Mitogen activated protein kinases (MAPK) belong to a family of highly conserved intracellular kinases that transduce extracellular signals relayed by surface receptors or various types of damage (17). Three subfamilies exist in mammals and include ERK, JNK, and p38 kinases. Four isoforms (α, β, γ, and δ) constitute the p38 family. They were initially identified as modulators of inflammatory responses and shown to regulate the expression of different cytokines (17). Furthermore, they were found to play important roles in cell proliferation by activating G1/S and G2/M checkpoints (17). It is also known that p38 can suppress the transformation of normal epithelial cells (18–20) and activate anoikis, which prevents aberrant localization of epithelial cells (18). In addition, p38α can promote growth arrest by downregulating cyclin D1 (20) and by activating the p53 to p21 and/or p16 to Rb pathways (21, 22), among others (23). Further, p38α inhibits transformation by sensing oncogene-induced oxidative stress (24), inactivation of p38α facilitates ErbB2-induced mammary tumorigenesis in vivo (9, 21), and 18% of human primary breast carcinomas display Wip1/PPM1D (a p38 phosphatase) amplification (9, 21). Thus, Wip1 inhibitors (25) may be useful to restore p38α signaling in tumors. Activation of p38α can also cooperate with reduced ERK1/2 mitogenic signaling to induce quiescence of tumor cells (Fig. 1; ref. 15). Furthermore, as mentioned above, MSGs (i.e., MKK4) can act upstream or downstream of p38 activation (26). Despite these advances, it is still unclear how p38α signaling is spatiotemporally regulated during cancer progression to suppress early tumorigenesis and dissemination, or to prevent DTCs from becoming overt metastasis.

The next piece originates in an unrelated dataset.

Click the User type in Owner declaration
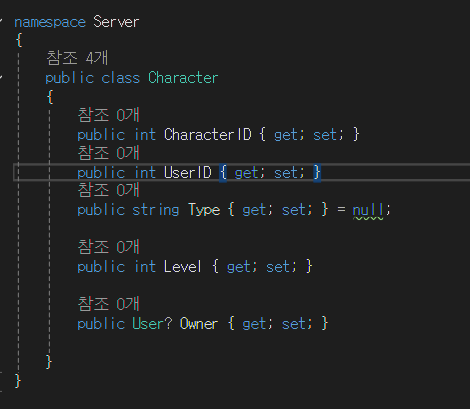This screenshot has width=470, height=409. click(148, 323)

Activation of p38α/β is a barrier to mammary tumor progression (9). We recently pinpointed this function of p38α during mammary morphogenesis by demonstrating that it activates anoikis of centrally located luminal ductal cells during mammary acinar development (27). This work revealed that p38α inhibited ERK1/2, possibly by regulation of PP2A and MKP phosphatases (28), and activated ATF-2 to induce c-Jun. Then, jointly, these transcription factors (TF) along with reduced ERK1/2 activity induced the proapoptotic factor BimEL in cells devoid of integrin-mediated attachment (27). This triggered anoikis and lumen formation. Remarkably, this led to the formation of structures reminiscent of ductal carcinoma in situ (27). In MMTV-Neu mice, where dissemination occurs during premalignant stages (10), p38α/β inhibition accelerated premalignant lesion development, lumen occupancy, and local migration of both epithelial and myoepithelial cells (27). Histological analysis of normal FVB or MMTV-Neu mammary glands showed enhanced ERK1/2 phosphorylation and reduction of E-cadherin levels in luminal epithelial cells (Harper and Aguirre-Ghiso, unpublished results) when p38 was inhibited. This was sufficient to enhance dissemination, as p38α/β inhibition more than doubled the number of DTCs (Her2⁺ and CK8/18⁺; ref. 10) in the BM (Sosa and Aguirre-Ghiso, unpublished results). These data suggest that p38 signaling might prevent early cancer progression (17, 27) and early dissemination almost simultaneously. We further propose that early DTCs might retain functional p38 signaling and perhaps MSG expression, which restricts colonization of distant organs by contributing to clearance (via anoikis; ref. 18) or dormancy via quiescence (Fig. 1; ref. 15). Thus, maintaining p38 signaling in disseminated malignant cells might prevent clinical relapse.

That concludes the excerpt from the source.